Gross investments at over 5 billion euro, with financial leverage remaining below 3x
Over the 2024-2028 period, the Business Plan calls for total investments amounting to 5.1 billion euro. This financial commitment is 6% higher than the one included in the previous strategic document and 46% higher than the investments made over the last five years. Indeed, in addition to the 4.6 billion euro of investments directly financed by the Hera Group, almost 500 million in resources will come from the PNRR and other institutions.

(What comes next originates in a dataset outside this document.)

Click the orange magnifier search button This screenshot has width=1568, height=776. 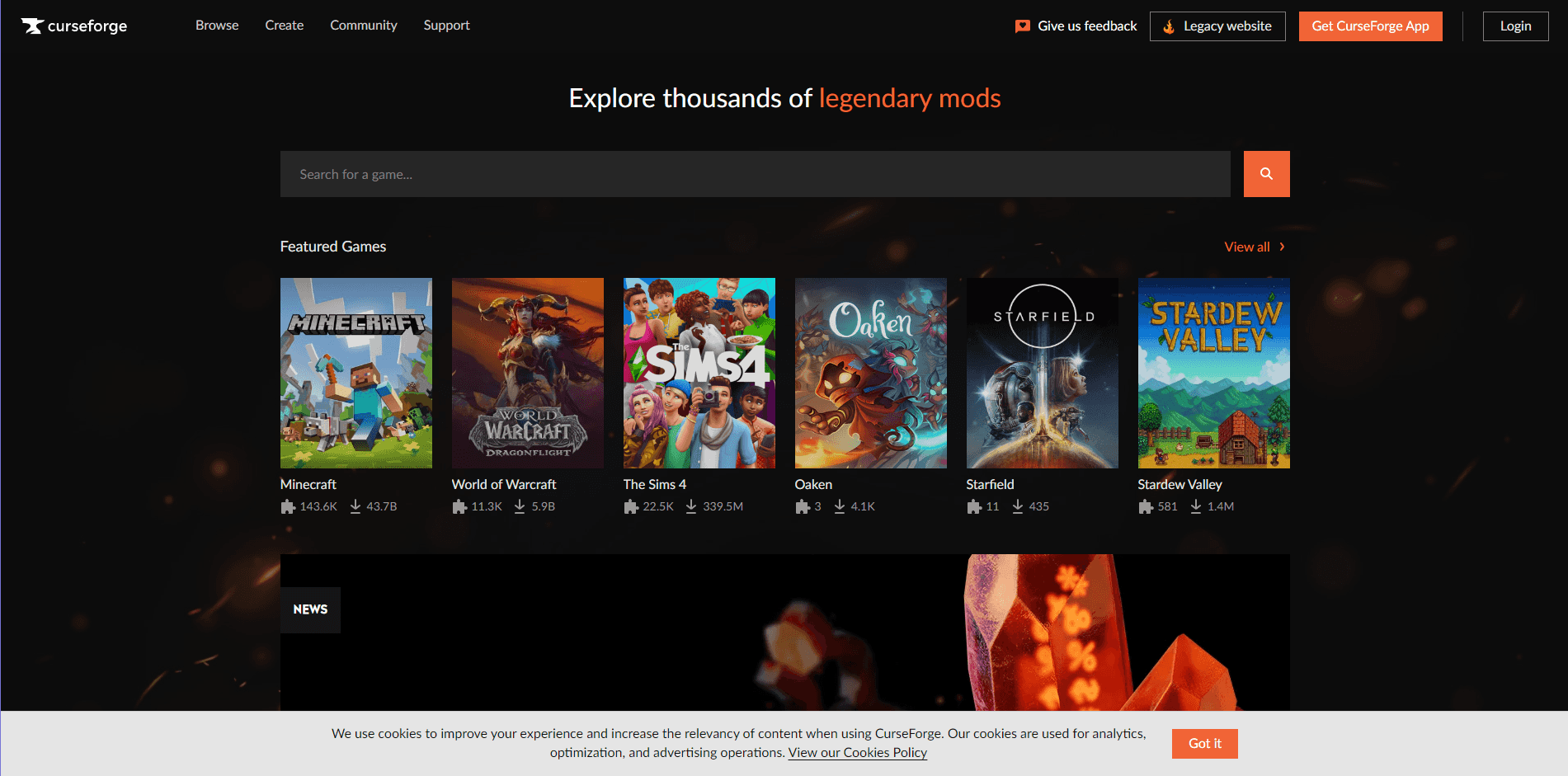pyautogui.click(x=1266, y=174)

Of these investments, 61% will be earmarked for regulated businesses, while the remaining 39% will go towards fuelling the growth of free-market businesses. More than half of the investments (2.5 billion euro, or 54%) will be dedicated to networks. Furthermore, approximately 8% of the resources will be used to seize external growth opportunities.
In line with the content of the European framework, the Group estimates that operating investments coming to 2.6 billion euro (or 96% of eligible investments) will be aligned with the European Taxonomy for sustainable projects, thus fully accessing subsidised sustainable finance instruments, with benefits also in terms of financial costs. 77% of the investment plan (or 4 billion euro) will go towards initiatives capable of creating “shared-value Ebitda”.